EXERCISE INSTRUCTIONS ▸
Using the passage below on ALEC and redistricting, answer each item on its own line:
1. About how many state lawmakers attended the "How to Survive Redistricting" panel in Austin?
2. What position does Jay Riestenberg hold, and at which group?
3. According to the Supreme Court's recent ruling, what does the federal judiciary have no ability to do?

Last week, more than 200 conservative state lawmakers from around the country packed into a hotel conference room in Austin for a panel session entitled “How to Survive Redistricting.” The verdict? As the panel of battle-hardened Republicans advised, it’s a political bloodsport. Be cautious, yet ruthless.
The session was part of the annual conference for ALEC, a powerful cohort of legislators and corporations that develops and advances right-wing legislation in statehouses around the country. For a group that largely focuses on the free-market priorities of its industry backers, the focus on redistricting is a sign of just how high the stakes are for conservatives in the upcoming redistricting cycle.
“If Republicans lose seats in the redistricting process, ALEC loses power,” said Jay Riestenberg, deputy communications director at the national government reform group Common Cause. “At the end of the day, the legislators are what ALEC offers to their corporate funders.”
The conference came at a critical moment in the battle over how electoral maps are determined. The Supreme Court recently delivered a huge victory for Republicans, ruling that the federal judiciary has no ability to police partisan gerrymandering of congressional districts. As Democrats and redistricting reformers are trying to prevent Republicans from locking in another decade of politically skewed maps, the GOP is beginning to organize their strategy for the next round of redistricting—and ALEC is poised to play a central role.

RECORDED INFORMATION ▸
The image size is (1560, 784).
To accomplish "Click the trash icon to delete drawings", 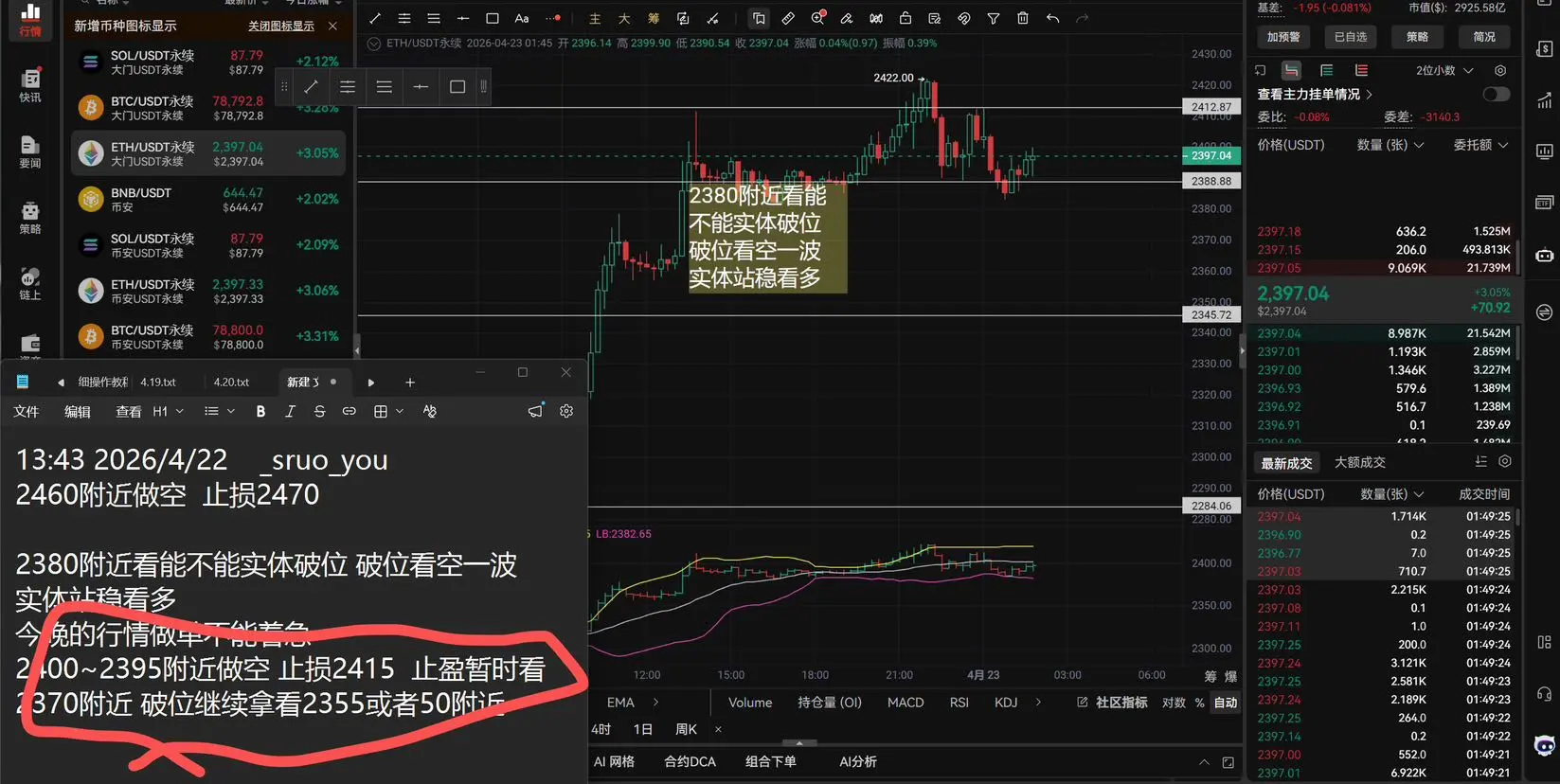I will 1023,18.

EXERCISE SOLUTION ▸
1. More than 200.
2. He is deputy communications director at Common Cause.
3. It has no ability to police partisan gerrymandering of congressional districts.